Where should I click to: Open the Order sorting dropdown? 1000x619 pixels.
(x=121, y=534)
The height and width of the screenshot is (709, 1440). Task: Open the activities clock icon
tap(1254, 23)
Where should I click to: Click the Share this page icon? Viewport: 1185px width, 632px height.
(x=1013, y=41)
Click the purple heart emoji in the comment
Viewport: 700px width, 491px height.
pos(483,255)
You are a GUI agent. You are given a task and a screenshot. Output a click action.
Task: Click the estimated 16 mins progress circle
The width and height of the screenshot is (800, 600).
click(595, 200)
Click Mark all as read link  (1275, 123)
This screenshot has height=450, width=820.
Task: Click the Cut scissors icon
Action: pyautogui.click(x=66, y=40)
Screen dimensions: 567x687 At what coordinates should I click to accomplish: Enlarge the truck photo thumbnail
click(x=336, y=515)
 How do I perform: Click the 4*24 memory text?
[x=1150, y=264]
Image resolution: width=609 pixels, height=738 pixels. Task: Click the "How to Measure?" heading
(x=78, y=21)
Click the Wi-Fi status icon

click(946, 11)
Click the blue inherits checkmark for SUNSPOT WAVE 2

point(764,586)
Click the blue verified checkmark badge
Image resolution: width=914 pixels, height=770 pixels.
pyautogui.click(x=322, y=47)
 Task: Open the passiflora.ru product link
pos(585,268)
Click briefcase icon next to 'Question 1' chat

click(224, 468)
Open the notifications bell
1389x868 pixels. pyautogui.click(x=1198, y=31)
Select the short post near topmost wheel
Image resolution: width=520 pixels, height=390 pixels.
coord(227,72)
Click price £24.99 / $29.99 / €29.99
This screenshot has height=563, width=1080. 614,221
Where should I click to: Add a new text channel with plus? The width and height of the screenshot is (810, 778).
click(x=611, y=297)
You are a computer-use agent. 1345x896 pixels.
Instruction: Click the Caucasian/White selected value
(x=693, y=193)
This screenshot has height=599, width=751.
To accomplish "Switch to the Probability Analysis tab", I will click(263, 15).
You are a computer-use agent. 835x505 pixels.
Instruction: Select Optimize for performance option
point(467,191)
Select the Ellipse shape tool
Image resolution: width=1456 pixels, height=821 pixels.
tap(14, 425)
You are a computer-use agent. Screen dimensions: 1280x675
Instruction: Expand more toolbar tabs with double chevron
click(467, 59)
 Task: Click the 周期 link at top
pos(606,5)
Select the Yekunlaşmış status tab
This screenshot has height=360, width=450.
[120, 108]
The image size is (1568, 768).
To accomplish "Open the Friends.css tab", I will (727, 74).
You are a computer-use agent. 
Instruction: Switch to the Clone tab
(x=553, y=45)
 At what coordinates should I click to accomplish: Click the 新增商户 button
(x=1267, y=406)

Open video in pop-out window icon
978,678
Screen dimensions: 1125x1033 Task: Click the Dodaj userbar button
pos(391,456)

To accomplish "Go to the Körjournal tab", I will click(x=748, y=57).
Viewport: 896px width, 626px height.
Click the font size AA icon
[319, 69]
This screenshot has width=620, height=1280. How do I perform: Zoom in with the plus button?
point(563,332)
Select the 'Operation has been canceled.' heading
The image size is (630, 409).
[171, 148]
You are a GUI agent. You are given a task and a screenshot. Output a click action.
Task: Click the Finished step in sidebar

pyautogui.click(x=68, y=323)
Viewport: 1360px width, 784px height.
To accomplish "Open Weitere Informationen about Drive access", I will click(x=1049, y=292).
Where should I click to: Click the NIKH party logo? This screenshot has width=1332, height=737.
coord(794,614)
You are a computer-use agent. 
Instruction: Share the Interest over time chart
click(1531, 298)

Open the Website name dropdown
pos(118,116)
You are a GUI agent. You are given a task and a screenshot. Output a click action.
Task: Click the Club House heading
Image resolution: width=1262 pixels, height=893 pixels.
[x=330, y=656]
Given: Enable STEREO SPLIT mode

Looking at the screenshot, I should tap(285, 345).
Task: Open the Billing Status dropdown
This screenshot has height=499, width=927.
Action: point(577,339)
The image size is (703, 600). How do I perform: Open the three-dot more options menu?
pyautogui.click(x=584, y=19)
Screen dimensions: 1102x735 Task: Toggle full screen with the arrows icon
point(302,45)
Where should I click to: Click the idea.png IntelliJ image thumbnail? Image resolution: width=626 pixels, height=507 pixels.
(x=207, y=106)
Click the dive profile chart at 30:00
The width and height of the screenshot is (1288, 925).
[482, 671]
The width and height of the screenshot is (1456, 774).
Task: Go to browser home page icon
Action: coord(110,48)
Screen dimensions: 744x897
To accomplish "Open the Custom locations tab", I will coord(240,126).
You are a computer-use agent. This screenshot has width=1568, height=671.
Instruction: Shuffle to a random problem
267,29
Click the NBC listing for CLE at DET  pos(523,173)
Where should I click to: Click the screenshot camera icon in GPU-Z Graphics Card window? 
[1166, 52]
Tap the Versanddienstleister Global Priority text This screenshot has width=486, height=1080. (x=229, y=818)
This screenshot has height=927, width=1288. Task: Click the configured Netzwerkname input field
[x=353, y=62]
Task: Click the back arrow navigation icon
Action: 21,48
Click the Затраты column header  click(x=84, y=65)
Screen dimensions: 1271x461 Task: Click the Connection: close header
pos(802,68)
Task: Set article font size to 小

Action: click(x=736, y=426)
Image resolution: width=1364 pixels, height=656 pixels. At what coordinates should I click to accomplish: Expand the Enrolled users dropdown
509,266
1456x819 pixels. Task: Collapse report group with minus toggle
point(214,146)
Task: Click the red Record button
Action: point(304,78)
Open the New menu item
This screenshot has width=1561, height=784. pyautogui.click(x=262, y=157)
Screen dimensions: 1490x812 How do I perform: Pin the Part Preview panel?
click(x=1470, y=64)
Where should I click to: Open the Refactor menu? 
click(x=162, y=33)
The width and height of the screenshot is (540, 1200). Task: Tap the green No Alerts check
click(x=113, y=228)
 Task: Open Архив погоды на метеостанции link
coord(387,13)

- [Exercise goal] Both the first line of the records above and the line containing "Click the purple heart emoji in the comment" are to be transcribed exactly, together with every line between them, and nothing else.

- [Written answer]
Where should I click to: Open the Order sorting dropdown? 1000x619 pixels.
(x=121, y=534)
The height and width of the screenshot is (709, 1440). Task: Open the activities clock icon
tap(1254, 23)
Where should I click to: Click the Share this page icon? Viewport: 1185px width, 632px height.
(x=1013, y=41)
Click the purple heart emoji in the comment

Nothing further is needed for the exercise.